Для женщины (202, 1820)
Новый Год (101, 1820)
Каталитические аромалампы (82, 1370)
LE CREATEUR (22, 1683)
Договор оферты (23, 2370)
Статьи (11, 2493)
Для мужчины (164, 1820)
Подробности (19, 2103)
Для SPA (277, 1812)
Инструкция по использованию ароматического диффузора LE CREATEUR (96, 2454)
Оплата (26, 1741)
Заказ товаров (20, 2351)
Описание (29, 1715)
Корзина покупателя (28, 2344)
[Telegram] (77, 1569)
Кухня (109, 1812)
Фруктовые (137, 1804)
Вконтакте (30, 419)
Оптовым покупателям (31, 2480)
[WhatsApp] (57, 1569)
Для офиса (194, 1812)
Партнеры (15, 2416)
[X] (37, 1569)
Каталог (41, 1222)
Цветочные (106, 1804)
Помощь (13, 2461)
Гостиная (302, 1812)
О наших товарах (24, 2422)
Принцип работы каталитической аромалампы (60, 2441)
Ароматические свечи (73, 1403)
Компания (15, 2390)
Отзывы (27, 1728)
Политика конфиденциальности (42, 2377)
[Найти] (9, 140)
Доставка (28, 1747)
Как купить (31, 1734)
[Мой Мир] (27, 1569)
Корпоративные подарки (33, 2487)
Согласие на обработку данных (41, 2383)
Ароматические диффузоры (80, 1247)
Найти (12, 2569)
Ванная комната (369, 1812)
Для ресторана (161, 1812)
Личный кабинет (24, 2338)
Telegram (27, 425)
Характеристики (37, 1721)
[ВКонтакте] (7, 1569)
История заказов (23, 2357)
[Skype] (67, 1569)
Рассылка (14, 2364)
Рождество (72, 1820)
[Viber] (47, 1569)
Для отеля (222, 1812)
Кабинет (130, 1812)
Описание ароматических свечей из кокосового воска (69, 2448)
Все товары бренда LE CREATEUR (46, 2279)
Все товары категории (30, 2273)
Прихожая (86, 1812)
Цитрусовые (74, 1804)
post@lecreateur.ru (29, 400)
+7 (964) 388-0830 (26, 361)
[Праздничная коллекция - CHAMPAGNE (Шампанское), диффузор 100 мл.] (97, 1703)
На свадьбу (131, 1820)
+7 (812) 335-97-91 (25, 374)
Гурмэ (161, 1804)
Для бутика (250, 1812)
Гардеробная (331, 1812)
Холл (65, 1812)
::::::::
> _Description of the task_
Transcribe all of the records exactly.

> _Solution to this task_
Для женщины (202, 1820)
Новый Год (101, 1820)
Каталитические аромалампы (82, 1370)
LE CREATEUR (22, 1683)
Договор оферты (23, 2370)
Статьи (11, 2493)
Для мужчины (164, 1820)
Подробности (19, 2103)
Для SPA (277, 1812)
Инструкция по использованию ароматического диффузора LE CREATEUR (96, 2454)
Оплата (26, 1741)
Заказ товаров (20, 2351)
Описание (29, 1715)
Корзина покупателя (28, 2344)
[Telegram] (77, 1569)
Кухня (109, 1812)
Фруктовые (137, 1804)
Вконтакте (30, 419)
Оптовым покупателям (31, 2480)
[WhatsApp] (57, 1569)
Для офиса (194, 1812)
Партнеры (15, 2416)
[X] (37, 1569)
Каталог (41, 1222)
Цветочные (106, 1804)
Помощь (13, 2461)
Гостиная (302, 1812)
О наших товарах (24, 2422)
Принцип работы каталитической аромалампы (60, 2441)
Ароматические свечи (73, 1403)
Компания (15, 2390)
Отзывы (27, 1728)
Политика конфиденциальности (42, 2377)
[Найти] (9, 140)
Доставка (28, 1747)
Как купить (31, 1734)
[Мой Мир] (27, 1569)
Корпоративные подарки (33, 2487)
Согласие на обработку данных (41, 2383)
Ароматические диффузоры (80, 1247)
Найти (12, 2569)
Ванная комната (369, 1812)
Для ресторана (161, 1812)
Личный кабинет (24, 2338)
Telegram (27, 425)
Характеристики (37, 1721)
[ВКонтакте] (7, 1569)
История заказов (23, 2357)
[Skype] (67, 1569)
Рассылка (14, 2364)
Рождество (72, 1820)
[Viber] (47, 1569)
Для отеля (222, 1812)
Кабинет (130, 1812)
Описание ароматических свечей из кокосового воска (69, 2448)
Все товары бренда LE CREATEUR (46, 2279)
Все товары категории (30, 2273)
Прихожая (86, 1812)
Цитрусовые (74, 1804)
post@lecreateur.ru (29, 400)
+7 (964) 388-0830 (26, 361)
[Праздничная коллекция - CHAMPAGNE (Шампанское), диффузор 100 мл.] (97, 1703)
На свадьбу (131, 1820)
+7 (812) 335-97-91 (25, 374)
Гурмэ (161, 1804)
Для бутика (250, 1812)
Гардеробная (331, 1812)
Холл (65, 1812)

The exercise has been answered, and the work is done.